COLUMBUS, Ga. (AP) – Retired U.S. District Judge J. Robert Elliott, who overturned the conviction of Army Lt. William Calley in the 1968 My Lai massacre but was later overruled by an appeals court, died Tuesday. He was 96.

Elliott was the nation’s oldest federal district judge when he ended his 38-year career in 2000.

Calley was convicted in a 1971 court-martial of killing 22 civilians as part of the massacre of hundreds of men, women and children in the Vietnamese village of My Lai.
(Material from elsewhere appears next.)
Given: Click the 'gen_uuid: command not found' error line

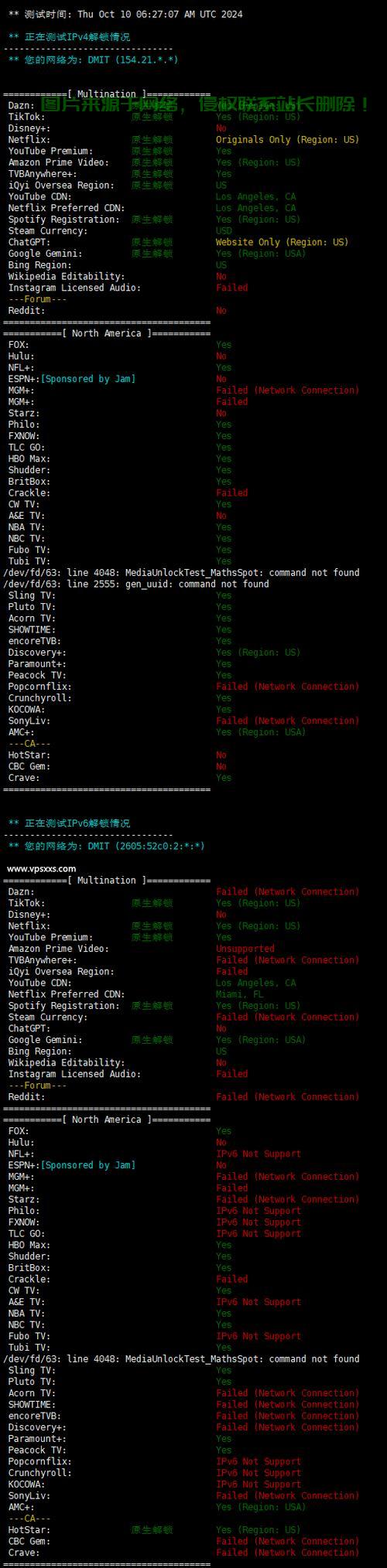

He was the only man convicted in the case, which became a focal point of Vietnam protests.

In overturning the conviction in 1974, Elliott said there the case was prejudiced by pretrial publicity, Calley was denied access to evidence, and President Nixon had “publicly aligned himself with the prosecution.”

Calley served just three years of house arrest before his conviction was overturned by Elliott. The conviction was later reinstated by the 5th U.S. Circuit Court of Appeals, and the U.S. Supreme Court declined to hear Calley’s appeal, but Calley was not returned to confinement.

Elliot’s tenure on the bench also put him amid the conflict over civil rights. In 1962, Elliott issued an order halting civil rights demonstrations by the Rev. Martin Luther King Jr. and others in the Georgia city of Albany.

He later said that he made the decision – subsequently overturned on appeal – because of a threat of violence against King and his supporters. But in his book “Parting the Waters: America in the King Years 1954-63,” author Taylor Branch said Elliott was a “strident segregationist.”

Elliott was involved in another controversy in the 1990s when he handled a lawsuit against DuPont over its fungicide Benlate, which growers claimed damaged their crops. In 1996, the federal appeals court said Elliott overstepped his authority when he fined DuPont $115 million for withholding evidence.

Elliott was appointed to the bench by President Kennedy.

He served earlier in the state House and was in the Navy during World War II.